Records from a data source
※ ※ ※

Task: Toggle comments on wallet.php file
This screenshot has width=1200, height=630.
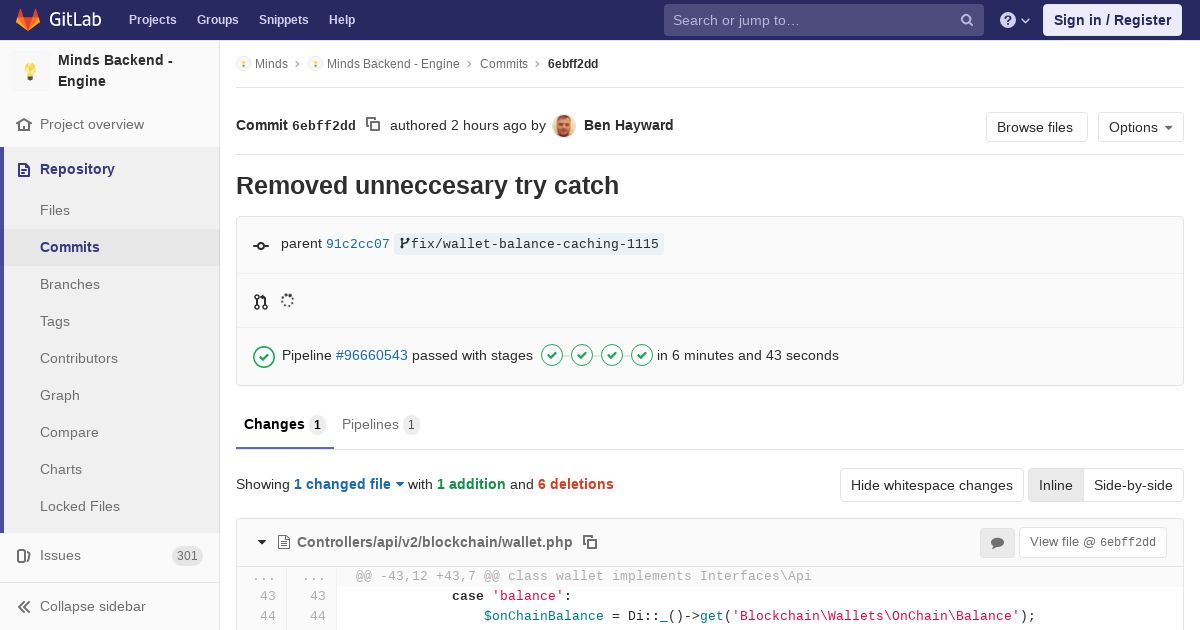Action: point(997,542)
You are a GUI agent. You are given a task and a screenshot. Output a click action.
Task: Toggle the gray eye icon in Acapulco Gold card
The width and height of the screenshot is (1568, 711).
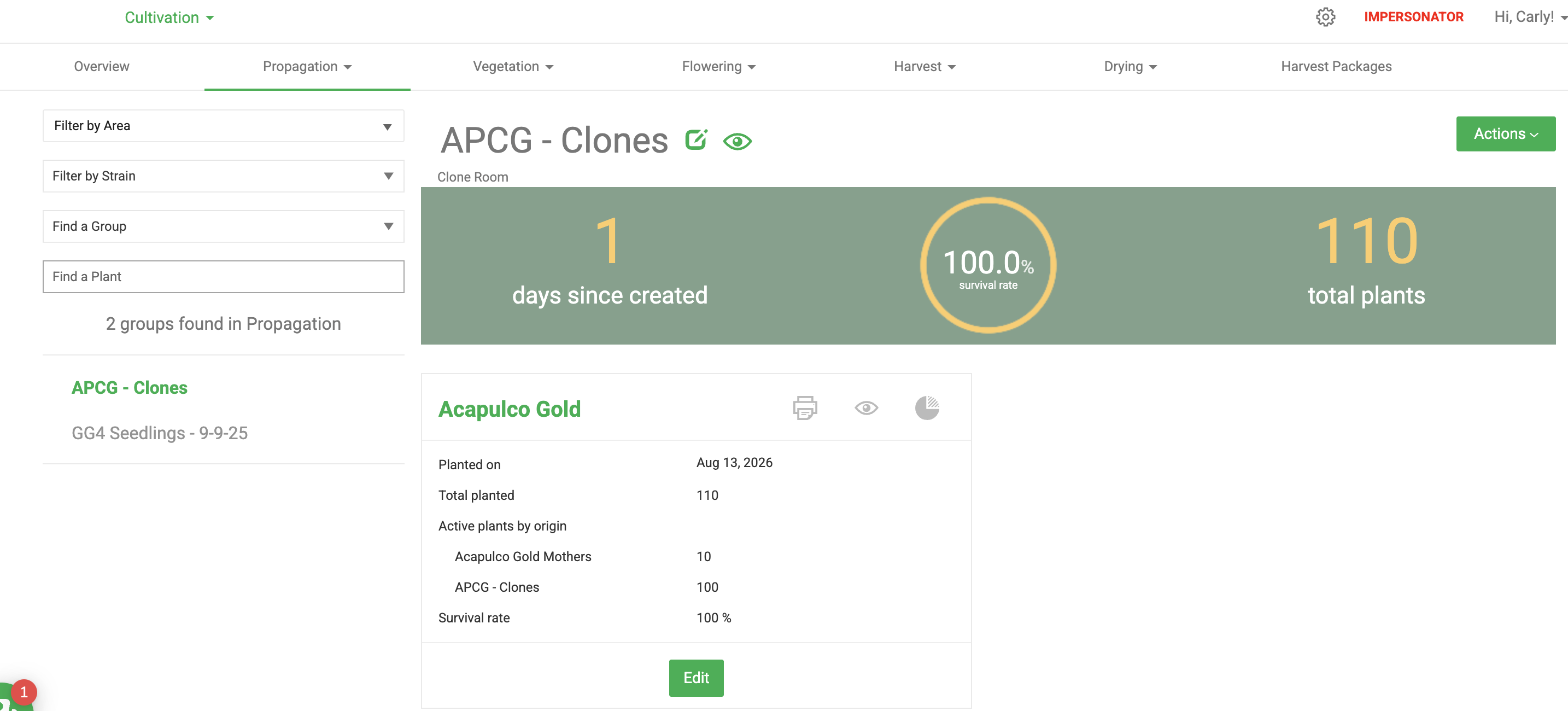click(x=865, y=408)
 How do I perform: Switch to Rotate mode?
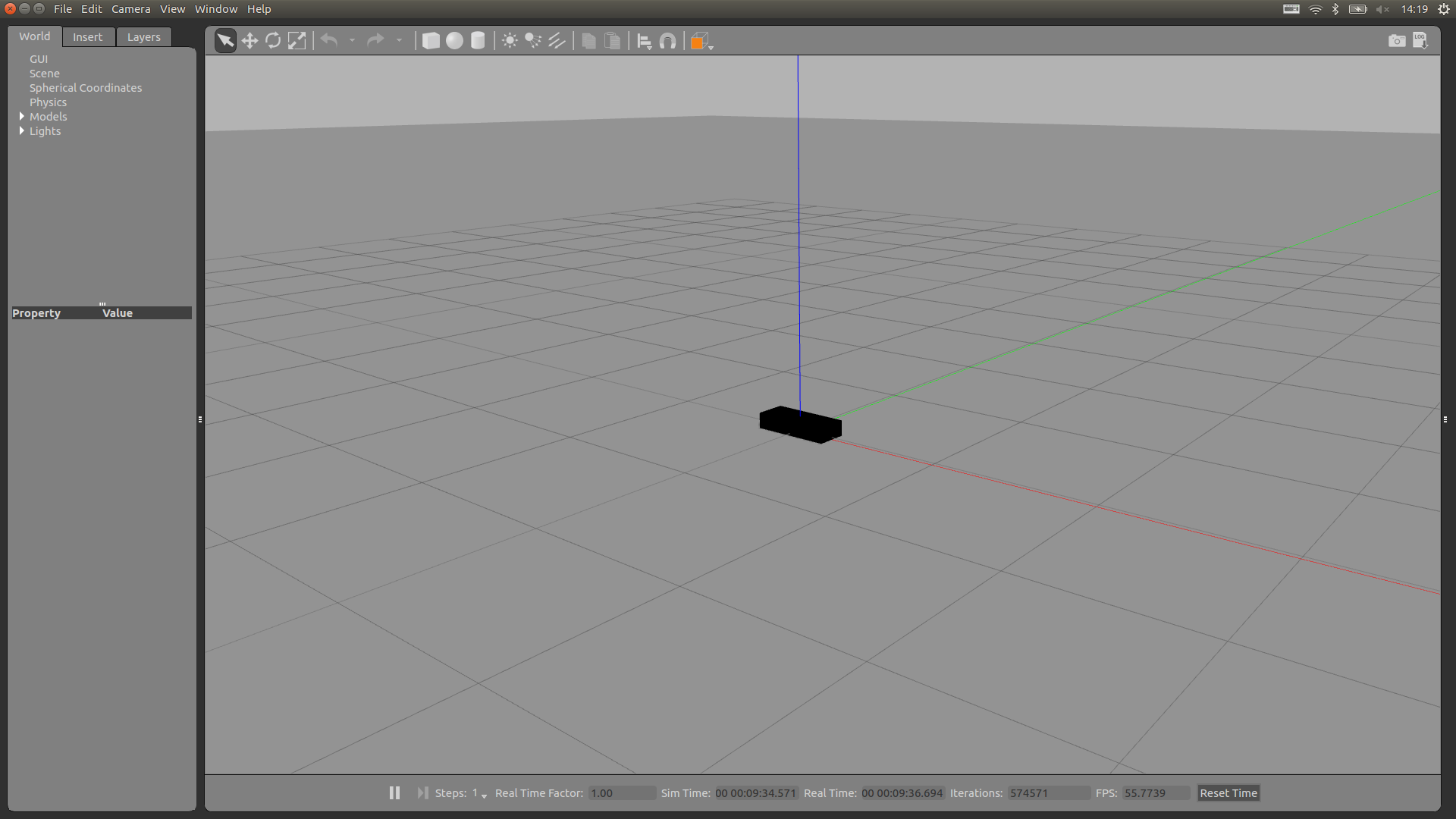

※ ※ ※

Express each line of the material above as a string in a JSON list, one string per line, with blank lines omitted. Leave the pictures out of the list.

■ Correct response ■
[
  "Task: Toggle comments on wallet.php file",
  "This screenshot has width=1200, height=630.",
  "Action: point(997,542)",
  "You are a GUI agent. You are given a task and a screenshot. Output a click action.",
  "Task: Toggle the gray eye icon in Acapulco Gold card",
  "The width and height of the screenshot is (1568, 711).",
  "click(x=865, y=408)",
  " How do I perform: Switch to Rotate mode?"
]